2. Implementing true network adequacy guidelines for all products offered in the state (Commercial, Medicaid, Medicare, or Health Exchange)- Nationally accepted guidelines for the adequacy of a network to serve its members have been previously developed by the Association of Insurance Directors. These guidelines have specific requirements of specialty providers, per amount of enrolled population, which could be utilized by Georgia to give teeth to the concept. By deploying specific requirements with real penalties, such as the inability to sell product if not met completely, carriers would be forced to comply with the standards. As an example, Ambetter was able to launch its health exchange product in the Savannah market with less than 5% of the local physicians upon initial go live. Under these new guidelines, carriers would be forced to engage the local providers to build a legitimate network prior to accepting membership.

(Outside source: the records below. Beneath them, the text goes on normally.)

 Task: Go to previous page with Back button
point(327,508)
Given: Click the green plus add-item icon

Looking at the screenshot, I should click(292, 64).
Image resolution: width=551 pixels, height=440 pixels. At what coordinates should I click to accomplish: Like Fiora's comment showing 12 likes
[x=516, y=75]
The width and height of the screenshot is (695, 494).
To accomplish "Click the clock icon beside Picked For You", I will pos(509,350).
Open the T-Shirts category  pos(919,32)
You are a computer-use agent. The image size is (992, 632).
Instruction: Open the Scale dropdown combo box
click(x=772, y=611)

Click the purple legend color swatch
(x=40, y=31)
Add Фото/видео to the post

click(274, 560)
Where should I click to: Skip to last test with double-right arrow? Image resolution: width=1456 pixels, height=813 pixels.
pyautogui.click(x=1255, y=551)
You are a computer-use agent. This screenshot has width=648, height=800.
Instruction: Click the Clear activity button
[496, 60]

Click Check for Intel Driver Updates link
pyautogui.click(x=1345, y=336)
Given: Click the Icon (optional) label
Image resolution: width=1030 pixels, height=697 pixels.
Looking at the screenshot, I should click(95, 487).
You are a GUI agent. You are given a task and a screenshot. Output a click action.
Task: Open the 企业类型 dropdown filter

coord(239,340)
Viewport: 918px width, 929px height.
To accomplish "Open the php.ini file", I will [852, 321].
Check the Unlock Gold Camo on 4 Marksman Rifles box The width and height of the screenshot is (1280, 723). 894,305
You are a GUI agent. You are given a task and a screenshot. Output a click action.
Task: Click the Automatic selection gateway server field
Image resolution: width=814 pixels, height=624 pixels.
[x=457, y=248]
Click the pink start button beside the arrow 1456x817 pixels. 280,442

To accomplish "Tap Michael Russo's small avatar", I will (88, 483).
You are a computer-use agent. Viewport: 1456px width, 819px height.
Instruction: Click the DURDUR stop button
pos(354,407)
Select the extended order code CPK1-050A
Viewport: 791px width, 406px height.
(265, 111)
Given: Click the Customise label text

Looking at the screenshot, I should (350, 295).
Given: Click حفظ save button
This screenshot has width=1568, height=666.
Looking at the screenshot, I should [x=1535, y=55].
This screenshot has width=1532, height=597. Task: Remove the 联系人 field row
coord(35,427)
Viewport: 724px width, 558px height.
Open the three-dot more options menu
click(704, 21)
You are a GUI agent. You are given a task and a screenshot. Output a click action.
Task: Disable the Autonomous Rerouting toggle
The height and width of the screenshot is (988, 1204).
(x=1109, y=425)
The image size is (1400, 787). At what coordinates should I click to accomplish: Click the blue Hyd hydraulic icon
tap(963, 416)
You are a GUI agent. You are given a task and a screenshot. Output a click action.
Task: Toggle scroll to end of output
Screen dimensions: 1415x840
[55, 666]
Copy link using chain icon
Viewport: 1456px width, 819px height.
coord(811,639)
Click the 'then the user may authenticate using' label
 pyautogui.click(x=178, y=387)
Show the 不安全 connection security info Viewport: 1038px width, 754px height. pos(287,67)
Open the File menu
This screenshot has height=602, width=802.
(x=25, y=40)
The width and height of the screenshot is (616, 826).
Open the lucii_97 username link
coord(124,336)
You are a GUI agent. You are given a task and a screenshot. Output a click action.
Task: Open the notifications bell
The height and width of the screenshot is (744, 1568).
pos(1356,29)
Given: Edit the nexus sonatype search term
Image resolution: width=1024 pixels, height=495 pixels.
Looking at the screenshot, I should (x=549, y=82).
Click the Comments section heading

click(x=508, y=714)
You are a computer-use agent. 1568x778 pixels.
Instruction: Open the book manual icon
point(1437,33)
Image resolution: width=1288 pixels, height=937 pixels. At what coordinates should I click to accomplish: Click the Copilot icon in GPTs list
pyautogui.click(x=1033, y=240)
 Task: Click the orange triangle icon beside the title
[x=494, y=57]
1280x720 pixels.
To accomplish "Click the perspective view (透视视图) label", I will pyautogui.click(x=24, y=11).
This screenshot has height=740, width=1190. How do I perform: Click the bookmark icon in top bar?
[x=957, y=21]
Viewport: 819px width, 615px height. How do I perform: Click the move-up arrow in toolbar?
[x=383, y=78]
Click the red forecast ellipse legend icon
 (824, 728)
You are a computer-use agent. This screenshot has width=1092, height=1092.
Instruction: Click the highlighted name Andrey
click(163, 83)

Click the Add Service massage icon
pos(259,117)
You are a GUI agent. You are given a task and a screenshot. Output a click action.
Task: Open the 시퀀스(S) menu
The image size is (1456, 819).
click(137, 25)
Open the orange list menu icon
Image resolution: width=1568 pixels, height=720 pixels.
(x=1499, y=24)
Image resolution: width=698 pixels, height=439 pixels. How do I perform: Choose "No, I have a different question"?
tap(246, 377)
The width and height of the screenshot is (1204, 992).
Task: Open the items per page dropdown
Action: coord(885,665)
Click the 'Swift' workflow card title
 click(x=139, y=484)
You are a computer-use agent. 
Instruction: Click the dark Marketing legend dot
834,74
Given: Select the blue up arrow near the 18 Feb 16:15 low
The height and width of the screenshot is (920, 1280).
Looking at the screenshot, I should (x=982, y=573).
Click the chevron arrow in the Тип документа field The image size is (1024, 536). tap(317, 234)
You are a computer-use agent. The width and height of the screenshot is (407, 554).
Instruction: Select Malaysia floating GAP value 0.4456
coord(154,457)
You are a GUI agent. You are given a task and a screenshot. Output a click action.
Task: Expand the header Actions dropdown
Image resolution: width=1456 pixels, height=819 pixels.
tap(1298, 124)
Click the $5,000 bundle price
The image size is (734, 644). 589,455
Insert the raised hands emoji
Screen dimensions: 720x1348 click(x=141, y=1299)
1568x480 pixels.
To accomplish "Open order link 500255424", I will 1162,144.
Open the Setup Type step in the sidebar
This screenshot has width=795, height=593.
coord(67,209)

Also, in the instance of ongoing claims issues or reissued fee schedules, if the providers could invoke the threat of termination in a manner that comes with a credible threat of shutting down new sales or eliminating current coverage upon determination of network inadequacy, then there is little question that provider negotiations, renegotiations, fee schedule objections, and claims issue grievances would be dealt with under a more fair platform.

Network adequacy as a solution is only as effective as its oversight, therefore, we believe that we need not only legislation with specific, objective, and enforceable guidelines but also the empowerment of the Department of Insurance to effectively implement any new law. The DOI has been effective as a provider advocate in the past but has been limited in jurisdiction over plans which are anything other than fully insured commercial options. In our mind, their oversight needs to extend to all plans with teeth to enforce at all levels.

In summary, we believe that the landscape has been skewed in the carriers favor for far too long. While it is inappropriate to paint all carriers with the same brush, we do believe that some type of sweeping reset needs to occur to even the playing field. We believe that initial response starts here.